Cystic fibrosis is an inherited chronic disease that affects the lungs and digestive system of about 30,000 children and adults in the US (70,000 worldwide)[1]. A defective gene and its protein product cause the body to produce unusually thick, sticky mucus that clogs the lungs and leads to life-threatening lung infections. Host defence may be impaired due to the oxidation of surfactant protein D and may contribute to the suppurative lung diseases like CF[2]. Recombinant SP-D has been proposed as a therapeutic option for CF[3]. Inhaled antibiotics are used to combat the lung infections, but antibiotics must be used on an intermittent basis due to concern about the patient developing antibiotic resistance. Patients with CF will require an aerosolized surfactant carrier for aerosolized delivery of rhSP-D, as opposed to neonates who are intubated and administered a surfactant by way of tracheal injection. Airway Therapeutics is in the process of acquiring an aerosolized surfactant product to be the carrier for rhSP-D in the treatment of CF. It is anticipated that the aerosolized surfactant-rhSP-D combination will not only loosen and reduce the volume of mucus secretions due to the actions of the basic surfactant, but also fight infections by way of the rhSP-D. It is anticipated that an aerosolized surfactant-rhSP-D combination will be able to displace much of the need for inhaled antibiotics, and become first-line therapy for all patients with CF lung infections. At present, at least 50% of CF patients in the US regularly use an inhaled antibiotic[4], and that use may be increasing[4].

References

  1. Cystic Fibrosis Foundation. Available from: http://www.cff.org/AboutCF/.

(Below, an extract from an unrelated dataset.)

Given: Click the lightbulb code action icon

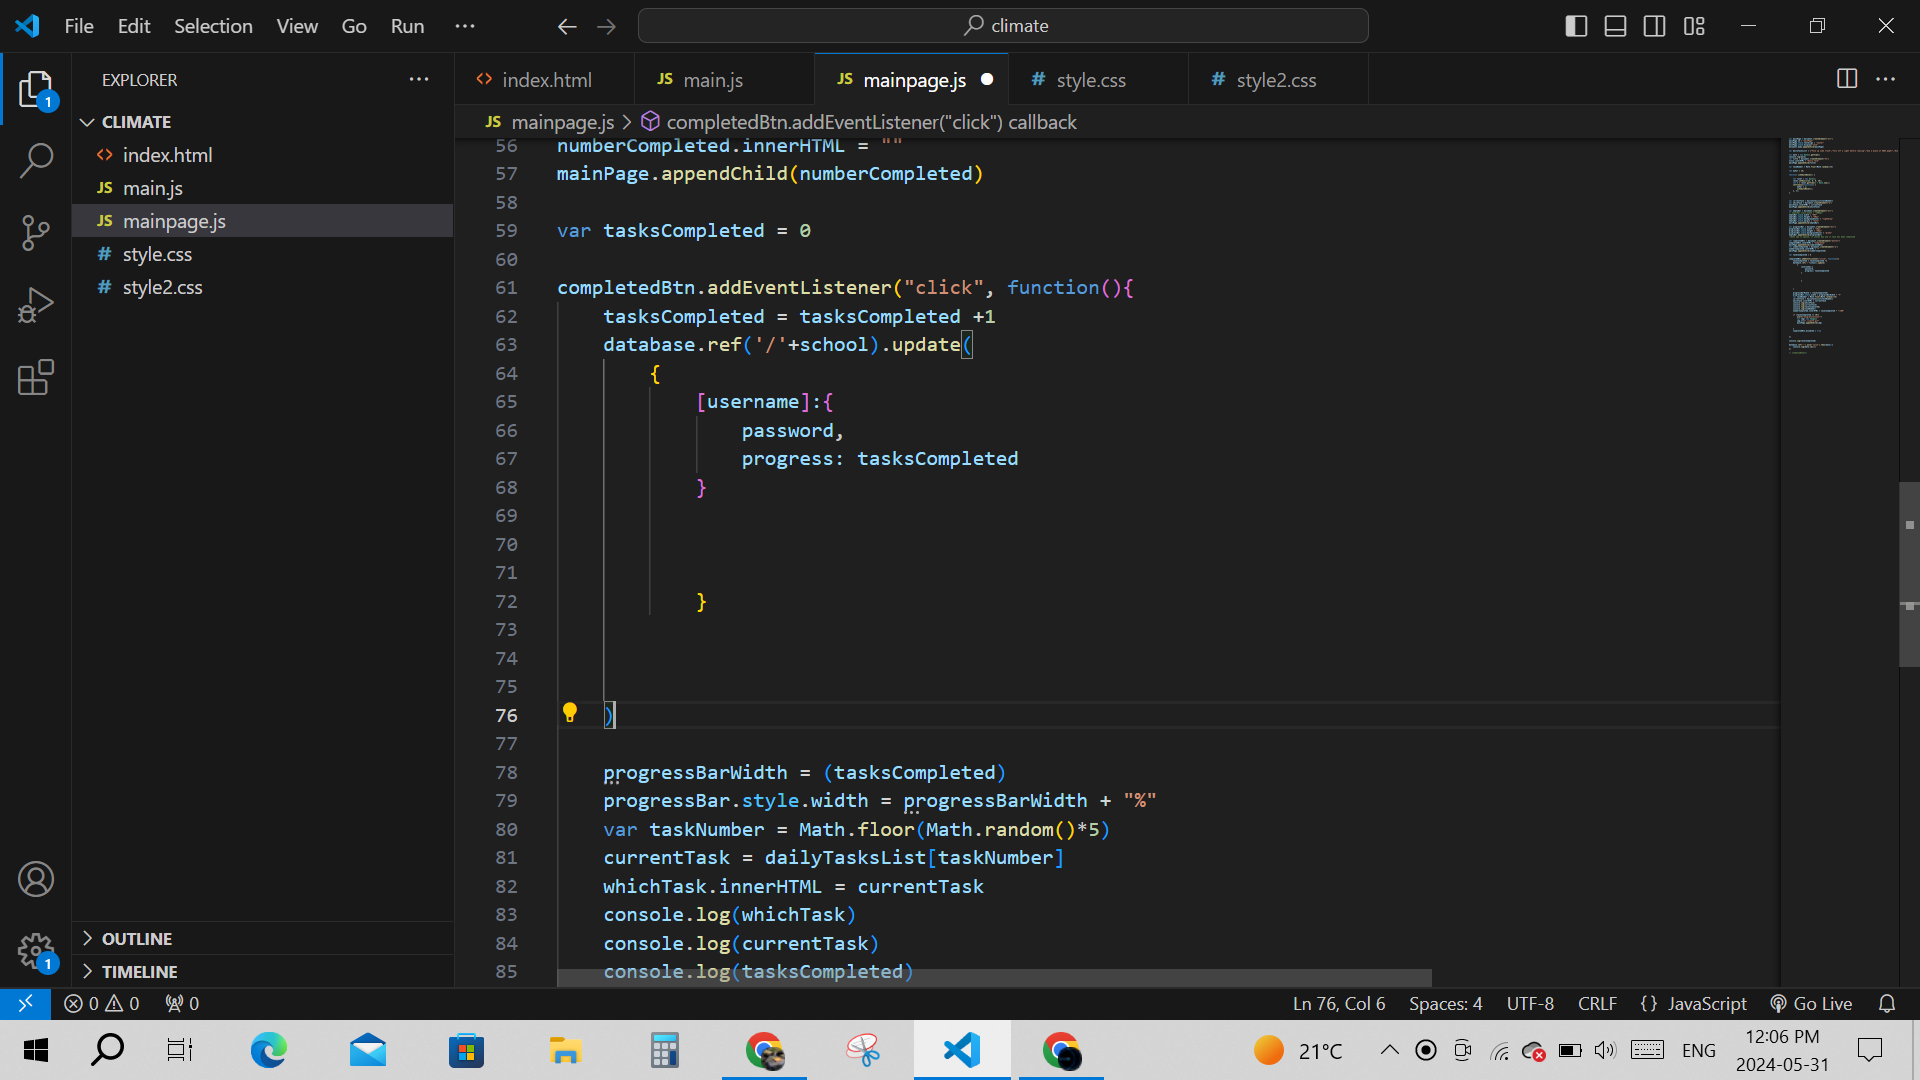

  2. Starosta, V. and M. Griese, Oxidative damage to surfactant protein D in pulmonary diseases. Free Radic Res, 2006. 40(4): p. 419-25.
  3. Hartl, D. and M. Griese, Surfactant protein D in human lung diseases. Eur J Clin Invest, 2006. 36(6): p. 423-35.
  4. Moskowitz, S.M., et al., Shifting patterns of inhaled antibiotic use in cystic fibrosis. Pediatr Pulmonol, 2008. 43(9): p. 874-81.